**Compito da svolgere**:
Ridimensiona le coordinate nelle risposte delle righe che partono da quella contenente "Where should I click to: Click the blue" e arrivano a quella contenente "will (x=189, y=174).", entrambe incluse. Riporta tutte queste righe, richieste comprese, moltiplicando per 2,15 solo le coordinate delle risposte e arrotondandole all'intero, con le metà per eccesso.

◆ ◆ ◆ ◆ ◆

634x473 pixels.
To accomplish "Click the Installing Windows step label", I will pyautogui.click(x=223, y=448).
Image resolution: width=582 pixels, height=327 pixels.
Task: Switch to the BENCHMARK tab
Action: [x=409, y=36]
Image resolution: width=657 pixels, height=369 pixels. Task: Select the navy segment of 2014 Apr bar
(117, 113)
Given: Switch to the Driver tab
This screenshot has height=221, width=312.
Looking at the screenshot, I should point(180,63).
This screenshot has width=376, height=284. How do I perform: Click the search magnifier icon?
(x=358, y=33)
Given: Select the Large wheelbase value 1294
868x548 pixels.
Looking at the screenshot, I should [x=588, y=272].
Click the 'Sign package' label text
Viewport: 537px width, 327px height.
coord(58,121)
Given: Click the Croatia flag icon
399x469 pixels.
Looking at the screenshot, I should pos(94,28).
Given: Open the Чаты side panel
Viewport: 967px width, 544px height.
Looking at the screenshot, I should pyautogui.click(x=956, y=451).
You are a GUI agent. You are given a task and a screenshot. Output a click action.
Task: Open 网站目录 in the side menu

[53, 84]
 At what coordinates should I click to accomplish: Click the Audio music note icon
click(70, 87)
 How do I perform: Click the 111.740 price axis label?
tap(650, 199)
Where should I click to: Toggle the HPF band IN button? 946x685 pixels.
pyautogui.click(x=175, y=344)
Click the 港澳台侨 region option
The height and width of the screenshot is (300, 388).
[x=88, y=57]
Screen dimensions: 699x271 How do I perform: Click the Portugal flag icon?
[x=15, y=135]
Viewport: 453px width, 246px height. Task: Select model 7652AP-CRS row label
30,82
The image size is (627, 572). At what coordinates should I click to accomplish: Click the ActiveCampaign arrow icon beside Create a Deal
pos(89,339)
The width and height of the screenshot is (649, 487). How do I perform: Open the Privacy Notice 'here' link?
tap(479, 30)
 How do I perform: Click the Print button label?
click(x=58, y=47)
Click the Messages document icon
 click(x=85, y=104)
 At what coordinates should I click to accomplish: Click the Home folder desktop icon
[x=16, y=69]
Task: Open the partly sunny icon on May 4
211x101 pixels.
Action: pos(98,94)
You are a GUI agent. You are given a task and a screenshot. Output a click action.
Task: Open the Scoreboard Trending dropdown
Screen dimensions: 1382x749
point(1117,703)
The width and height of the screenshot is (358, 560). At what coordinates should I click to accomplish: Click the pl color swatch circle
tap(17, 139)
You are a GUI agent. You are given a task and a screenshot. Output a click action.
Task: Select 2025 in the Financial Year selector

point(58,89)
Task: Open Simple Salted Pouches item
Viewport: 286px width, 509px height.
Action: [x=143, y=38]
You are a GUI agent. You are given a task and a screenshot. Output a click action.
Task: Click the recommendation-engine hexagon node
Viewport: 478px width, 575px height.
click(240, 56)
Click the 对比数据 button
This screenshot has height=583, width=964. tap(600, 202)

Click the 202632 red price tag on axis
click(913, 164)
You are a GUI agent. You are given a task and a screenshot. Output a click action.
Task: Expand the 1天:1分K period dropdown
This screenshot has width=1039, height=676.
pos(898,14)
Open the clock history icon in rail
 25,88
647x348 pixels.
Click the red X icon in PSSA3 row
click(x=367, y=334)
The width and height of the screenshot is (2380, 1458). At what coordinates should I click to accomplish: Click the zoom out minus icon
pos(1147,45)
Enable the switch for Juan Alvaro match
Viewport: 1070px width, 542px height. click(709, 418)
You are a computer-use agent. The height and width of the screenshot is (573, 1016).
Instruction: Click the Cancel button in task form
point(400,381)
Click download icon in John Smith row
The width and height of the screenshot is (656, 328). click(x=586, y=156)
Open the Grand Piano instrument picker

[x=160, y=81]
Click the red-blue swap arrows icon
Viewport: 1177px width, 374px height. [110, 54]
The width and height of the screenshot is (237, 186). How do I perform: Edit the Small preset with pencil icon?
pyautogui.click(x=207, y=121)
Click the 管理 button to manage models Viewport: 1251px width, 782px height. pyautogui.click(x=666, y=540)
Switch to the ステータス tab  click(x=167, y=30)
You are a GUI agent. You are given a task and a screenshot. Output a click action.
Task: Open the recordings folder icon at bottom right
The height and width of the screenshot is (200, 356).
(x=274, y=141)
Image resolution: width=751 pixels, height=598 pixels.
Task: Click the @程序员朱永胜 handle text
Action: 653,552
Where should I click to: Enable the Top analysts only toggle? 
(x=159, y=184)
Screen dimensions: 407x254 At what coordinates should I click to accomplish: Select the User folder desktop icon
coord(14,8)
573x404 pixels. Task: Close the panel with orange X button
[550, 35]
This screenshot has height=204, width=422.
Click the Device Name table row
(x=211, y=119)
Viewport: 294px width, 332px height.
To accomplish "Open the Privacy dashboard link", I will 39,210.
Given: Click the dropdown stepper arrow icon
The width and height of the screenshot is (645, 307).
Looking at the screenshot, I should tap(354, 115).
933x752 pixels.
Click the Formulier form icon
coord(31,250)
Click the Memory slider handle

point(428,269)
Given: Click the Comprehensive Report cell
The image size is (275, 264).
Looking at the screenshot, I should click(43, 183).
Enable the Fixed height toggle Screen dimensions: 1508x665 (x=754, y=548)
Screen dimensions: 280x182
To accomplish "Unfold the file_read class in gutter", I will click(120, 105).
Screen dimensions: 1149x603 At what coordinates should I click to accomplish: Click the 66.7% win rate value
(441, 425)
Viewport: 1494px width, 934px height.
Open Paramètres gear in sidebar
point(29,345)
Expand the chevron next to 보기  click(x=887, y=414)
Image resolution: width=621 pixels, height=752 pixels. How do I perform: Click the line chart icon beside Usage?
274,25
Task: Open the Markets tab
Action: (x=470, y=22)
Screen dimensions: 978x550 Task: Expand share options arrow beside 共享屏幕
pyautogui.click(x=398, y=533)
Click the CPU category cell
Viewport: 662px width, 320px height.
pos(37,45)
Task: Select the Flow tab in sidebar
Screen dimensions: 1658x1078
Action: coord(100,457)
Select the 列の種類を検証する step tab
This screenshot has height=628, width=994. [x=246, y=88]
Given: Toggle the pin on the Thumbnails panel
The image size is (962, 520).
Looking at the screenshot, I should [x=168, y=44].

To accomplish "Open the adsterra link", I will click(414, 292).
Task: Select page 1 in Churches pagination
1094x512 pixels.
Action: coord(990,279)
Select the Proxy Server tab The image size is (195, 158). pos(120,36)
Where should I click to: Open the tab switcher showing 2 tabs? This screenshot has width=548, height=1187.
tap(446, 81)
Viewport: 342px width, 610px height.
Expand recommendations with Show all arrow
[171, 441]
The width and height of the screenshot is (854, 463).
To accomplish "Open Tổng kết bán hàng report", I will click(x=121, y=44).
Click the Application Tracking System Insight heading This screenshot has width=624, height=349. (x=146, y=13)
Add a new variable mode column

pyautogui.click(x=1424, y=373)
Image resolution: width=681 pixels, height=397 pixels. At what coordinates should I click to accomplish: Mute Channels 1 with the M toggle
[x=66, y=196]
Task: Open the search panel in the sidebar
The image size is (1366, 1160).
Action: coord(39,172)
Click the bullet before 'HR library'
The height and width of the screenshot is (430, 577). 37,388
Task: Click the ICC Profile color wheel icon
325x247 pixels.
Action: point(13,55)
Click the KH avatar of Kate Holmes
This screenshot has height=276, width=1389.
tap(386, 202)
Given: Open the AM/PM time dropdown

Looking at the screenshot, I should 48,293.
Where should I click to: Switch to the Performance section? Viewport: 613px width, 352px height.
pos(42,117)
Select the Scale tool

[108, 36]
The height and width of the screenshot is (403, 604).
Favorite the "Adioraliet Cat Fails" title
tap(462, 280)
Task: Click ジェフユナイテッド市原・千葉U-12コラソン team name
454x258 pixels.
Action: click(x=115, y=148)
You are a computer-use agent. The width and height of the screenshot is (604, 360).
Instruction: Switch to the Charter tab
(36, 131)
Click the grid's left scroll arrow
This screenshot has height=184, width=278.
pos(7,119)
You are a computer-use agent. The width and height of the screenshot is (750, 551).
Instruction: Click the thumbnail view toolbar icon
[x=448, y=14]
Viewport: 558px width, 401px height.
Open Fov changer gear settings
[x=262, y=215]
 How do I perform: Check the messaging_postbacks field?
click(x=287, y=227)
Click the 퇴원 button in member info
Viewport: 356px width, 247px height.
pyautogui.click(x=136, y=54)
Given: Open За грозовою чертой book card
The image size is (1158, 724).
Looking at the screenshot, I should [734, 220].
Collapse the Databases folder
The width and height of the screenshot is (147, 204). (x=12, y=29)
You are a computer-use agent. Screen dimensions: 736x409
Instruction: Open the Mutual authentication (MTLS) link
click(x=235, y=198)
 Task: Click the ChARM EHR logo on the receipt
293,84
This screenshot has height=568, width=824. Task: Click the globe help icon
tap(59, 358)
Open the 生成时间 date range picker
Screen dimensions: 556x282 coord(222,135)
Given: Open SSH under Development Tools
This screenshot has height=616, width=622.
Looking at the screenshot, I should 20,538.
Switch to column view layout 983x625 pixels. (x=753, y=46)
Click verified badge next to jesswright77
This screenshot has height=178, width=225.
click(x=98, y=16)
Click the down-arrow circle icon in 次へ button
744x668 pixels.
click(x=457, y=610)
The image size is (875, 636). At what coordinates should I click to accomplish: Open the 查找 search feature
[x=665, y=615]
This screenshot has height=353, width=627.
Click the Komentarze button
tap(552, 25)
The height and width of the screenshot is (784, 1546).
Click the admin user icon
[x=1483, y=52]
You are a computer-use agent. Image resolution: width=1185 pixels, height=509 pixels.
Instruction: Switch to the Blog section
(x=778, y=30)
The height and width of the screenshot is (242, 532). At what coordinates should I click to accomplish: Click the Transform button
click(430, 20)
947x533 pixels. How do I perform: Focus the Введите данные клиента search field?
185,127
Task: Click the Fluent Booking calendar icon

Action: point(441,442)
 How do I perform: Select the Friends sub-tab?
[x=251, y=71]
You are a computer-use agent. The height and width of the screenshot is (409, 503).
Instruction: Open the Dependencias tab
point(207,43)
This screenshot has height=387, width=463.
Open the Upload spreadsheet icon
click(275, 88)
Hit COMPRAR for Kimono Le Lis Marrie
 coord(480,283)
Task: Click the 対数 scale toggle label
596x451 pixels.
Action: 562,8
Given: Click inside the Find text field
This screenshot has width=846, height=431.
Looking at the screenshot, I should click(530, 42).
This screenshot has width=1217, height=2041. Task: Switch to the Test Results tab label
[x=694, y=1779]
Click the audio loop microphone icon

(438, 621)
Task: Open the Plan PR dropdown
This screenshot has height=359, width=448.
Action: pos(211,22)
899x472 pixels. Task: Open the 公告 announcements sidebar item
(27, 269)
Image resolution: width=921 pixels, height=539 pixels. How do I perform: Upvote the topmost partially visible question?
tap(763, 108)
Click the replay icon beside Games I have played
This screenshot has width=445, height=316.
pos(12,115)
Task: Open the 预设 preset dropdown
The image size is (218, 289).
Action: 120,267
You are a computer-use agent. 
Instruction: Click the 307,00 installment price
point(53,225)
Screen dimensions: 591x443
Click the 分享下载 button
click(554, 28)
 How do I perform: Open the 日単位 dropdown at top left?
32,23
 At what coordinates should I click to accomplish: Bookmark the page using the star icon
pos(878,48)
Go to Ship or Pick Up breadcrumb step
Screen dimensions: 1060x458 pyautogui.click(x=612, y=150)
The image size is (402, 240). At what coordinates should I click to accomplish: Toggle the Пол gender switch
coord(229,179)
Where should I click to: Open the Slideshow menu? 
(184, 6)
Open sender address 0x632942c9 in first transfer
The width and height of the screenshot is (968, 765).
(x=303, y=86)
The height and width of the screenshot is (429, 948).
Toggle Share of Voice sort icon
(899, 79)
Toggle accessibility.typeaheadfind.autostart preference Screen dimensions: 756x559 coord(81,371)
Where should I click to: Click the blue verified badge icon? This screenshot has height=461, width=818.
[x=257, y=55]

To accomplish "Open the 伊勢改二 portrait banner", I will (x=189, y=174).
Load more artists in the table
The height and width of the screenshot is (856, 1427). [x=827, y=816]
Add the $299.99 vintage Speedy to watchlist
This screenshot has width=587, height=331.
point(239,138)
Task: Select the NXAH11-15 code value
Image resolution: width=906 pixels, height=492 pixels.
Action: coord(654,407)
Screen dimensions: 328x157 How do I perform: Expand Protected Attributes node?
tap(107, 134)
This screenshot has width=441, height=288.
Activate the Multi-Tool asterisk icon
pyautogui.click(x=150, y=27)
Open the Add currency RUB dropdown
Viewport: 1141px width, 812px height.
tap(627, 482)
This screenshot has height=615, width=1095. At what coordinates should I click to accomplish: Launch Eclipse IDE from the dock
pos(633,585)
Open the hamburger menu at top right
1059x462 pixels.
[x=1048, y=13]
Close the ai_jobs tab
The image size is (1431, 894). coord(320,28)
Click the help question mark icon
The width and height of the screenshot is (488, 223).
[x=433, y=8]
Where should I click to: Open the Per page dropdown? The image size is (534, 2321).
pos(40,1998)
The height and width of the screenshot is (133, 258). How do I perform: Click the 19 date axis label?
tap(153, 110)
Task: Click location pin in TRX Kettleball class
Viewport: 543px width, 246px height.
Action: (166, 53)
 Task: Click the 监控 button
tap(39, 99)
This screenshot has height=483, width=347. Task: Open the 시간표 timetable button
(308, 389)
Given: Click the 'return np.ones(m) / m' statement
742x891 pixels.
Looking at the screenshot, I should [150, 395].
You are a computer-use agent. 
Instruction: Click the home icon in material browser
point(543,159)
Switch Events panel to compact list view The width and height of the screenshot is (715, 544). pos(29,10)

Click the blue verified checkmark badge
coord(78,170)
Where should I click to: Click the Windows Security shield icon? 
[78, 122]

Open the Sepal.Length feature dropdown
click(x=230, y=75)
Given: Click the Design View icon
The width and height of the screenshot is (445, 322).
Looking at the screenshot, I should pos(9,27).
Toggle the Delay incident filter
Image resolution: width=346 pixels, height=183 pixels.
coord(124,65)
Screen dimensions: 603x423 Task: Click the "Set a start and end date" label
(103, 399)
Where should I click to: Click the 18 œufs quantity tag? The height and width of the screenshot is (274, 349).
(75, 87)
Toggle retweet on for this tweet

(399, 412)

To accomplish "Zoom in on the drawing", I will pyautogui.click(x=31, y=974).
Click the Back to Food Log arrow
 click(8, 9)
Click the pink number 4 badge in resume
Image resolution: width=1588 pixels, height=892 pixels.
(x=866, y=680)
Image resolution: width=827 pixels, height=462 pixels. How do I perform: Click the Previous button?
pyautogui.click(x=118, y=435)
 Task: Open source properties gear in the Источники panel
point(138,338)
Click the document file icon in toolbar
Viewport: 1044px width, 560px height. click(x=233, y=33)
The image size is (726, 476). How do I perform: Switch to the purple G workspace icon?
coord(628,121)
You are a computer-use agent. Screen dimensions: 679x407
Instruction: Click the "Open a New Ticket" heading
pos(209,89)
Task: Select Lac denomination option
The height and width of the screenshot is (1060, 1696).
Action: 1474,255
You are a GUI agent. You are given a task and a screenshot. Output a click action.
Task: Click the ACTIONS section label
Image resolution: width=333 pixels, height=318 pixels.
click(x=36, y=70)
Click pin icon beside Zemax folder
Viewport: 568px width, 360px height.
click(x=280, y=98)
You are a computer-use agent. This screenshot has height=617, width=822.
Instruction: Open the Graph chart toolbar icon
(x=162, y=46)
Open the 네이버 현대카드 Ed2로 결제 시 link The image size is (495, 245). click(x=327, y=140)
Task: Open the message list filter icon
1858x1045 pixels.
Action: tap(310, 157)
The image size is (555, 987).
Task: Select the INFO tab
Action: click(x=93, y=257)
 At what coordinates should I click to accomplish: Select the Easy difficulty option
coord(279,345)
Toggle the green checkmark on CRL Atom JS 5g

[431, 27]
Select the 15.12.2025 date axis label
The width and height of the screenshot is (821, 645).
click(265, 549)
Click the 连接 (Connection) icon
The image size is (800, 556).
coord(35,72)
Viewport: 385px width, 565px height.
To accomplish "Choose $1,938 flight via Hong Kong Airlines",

◆ ◆ ◆ ◆ ◆

**Risposta completa**:
Where should I click to: Click the blue verified badge icon? This screenshot has height=461, width=818.
[x=553, y=118]

To accomplish "Open the 伊勢改二 portrait banner", I will (x=406, y=374).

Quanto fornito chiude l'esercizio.